● **Excerpted passage**:
-- begin --

In this notebook I simply do some rudimentary analysis of words of various parts of speech, hastily surfacing those words that seem most "Biblical."  I could have used a more statistically-robust technique for discovering key-words (e.g. Rayson & Garside's technique), but it seems sufficient for my purposes to simply compare the frequency of a word in the KJV with the frequency of that word in another corpus---for convenience, the Brown Corpus. 

I can then just copy and paste the Biblical words I "discover" into `myvocabulary.py`.

***

In [1]:
from nltk import corpus, FreqDist, pos_tag

In [2]:
bible = corpus.gutenberg.words('bible-kjv.txt')

In [3]:
bible_tagged = pos_tag(bible)

In [4]:
brown = corpus.brown.words()

In [5]:
from nltk import FreqDist as fd 
biblefd = fd([w.lower() for w in bible])
brownfd = fd([w.lower() for w in brown])

Function for comparing frequency of word in KJV vs. Brown Corpus.

In [6]:
def biblicity(word):
    """
    Simple comparison of frequency between the word in the KJV vs. in Brown 
    """
    return biblefd[word]/max(brownfd[word],1)

In [7]:
from collections import defaultdict
token2tags = defaultdict(list)
for token,tag in bible_tagged:
    token2tags[token].append(tag)
    
token2tags['shalt'][:10]

['NN', 'NN', 'VBP', 'NN', 'NN', 'NN', 'VBD', 'NN', 'NN', 'NN']

Dealing with the fact that pos-taggers don't work so well on archaic text.

In [8]:
def most_common(lst):#https://stackoverflow.com/a/1518632
    return max(set(lst), key=lst.count)
    
def get_most_common_tag(word,nn_threshold=.7):
    """
    get most common pos tag for a token
    penalize NN since it is the default tag, often applied incorrectly
    """
    most_common_tag = most_common(token2tags[word])
    if most_common_tag=="NN":
        if token2tags[word].count("NN")/len(token2tags[word])>=nn_threshold:
            return "NN"
        else:
            return most_common([t for t in token2tags[word] if t!="NN"])

-- end --

● **Entries shown**:
-- begin --

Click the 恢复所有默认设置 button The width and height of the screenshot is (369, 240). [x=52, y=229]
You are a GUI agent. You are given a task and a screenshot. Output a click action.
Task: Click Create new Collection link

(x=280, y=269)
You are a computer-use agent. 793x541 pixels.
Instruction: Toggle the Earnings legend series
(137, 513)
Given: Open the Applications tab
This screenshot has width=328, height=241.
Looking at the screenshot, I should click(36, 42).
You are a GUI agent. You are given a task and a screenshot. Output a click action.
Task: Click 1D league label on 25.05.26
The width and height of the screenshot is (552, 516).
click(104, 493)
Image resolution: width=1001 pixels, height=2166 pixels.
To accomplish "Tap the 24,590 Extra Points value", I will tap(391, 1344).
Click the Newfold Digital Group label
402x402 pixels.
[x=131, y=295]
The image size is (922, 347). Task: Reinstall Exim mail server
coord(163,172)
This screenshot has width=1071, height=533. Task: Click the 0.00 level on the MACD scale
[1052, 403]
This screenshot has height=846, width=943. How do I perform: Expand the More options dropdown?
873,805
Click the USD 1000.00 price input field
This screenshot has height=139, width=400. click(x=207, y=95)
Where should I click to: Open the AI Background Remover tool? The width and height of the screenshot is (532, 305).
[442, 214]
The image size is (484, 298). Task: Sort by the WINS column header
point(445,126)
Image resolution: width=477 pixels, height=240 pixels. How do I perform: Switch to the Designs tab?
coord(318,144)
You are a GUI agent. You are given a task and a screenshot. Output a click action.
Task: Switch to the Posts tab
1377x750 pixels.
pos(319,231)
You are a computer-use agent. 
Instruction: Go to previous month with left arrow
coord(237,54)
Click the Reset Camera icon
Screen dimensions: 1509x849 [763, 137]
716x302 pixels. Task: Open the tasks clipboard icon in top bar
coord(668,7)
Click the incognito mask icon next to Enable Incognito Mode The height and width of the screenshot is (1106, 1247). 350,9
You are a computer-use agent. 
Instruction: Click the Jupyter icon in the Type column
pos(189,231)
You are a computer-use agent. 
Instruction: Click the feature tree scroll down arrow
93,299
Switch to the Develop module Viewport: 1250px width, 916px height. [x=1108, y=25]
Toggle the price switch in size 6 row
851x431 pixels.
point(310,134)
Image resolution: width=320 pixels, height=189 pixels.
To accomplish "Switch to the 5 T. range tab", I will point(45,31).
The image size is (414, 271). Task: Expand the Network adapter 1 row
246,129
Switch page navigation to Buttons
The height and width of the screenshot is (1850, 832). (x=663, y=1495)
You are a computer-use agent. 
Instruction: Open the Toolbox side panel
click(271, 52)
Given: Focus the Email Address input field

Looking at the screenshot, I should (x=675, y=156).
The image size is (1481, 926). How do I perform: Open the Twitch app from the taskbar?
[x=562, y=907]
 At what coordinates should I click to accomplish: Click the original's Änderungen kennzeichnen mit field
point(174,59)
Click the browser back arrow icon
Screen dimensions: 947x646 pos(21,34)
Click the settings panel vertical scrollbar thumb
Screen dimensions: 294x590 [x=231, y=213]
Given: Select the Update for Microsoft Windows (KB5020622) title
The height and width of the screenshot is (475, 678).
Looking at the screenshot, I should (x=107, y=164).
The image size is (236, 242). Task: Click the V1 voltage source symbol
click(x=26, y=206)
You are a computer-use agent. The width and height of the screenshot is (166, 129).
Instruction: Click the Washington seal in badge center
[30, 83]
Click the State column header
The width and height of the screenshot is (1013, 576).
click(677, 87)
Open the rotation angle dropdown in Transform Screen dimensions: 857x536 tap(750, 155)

-- end --

● **List of tasks**:
1 – Summarize the notebook excerpt in two sentences.
2 – Print the part of the notebook excerpt starting with "brownfd = fd([w.lower()" and going on through "return biblefd[word]/max(brownfd[word],1)".
Rely only on the notebook excerpt, not on the material.

● **The solutions**:
1 – The notebook excerpt does a rough analysis of words by part of speech to surface those that seem most "Biblical." It compares each word's frequency in the KJV with its frequency in the Brown Corpus, and because part-of-speech taggers work poorly on archaic text, it picks a token's most common tag while penalizing NN, the default tag that is often applied incorrectly.

2 –
brownfd = fd([w.lower() for w in brown])

Function for comparing frequency of word in KJV vs. Brown Corpus.

In [6]:
def biblicity(word):
    """
    Simple comparison of frequency between the word in the KJV vs. in Brown 
    """
    return biblefd[word]/max(brownfd[word],1)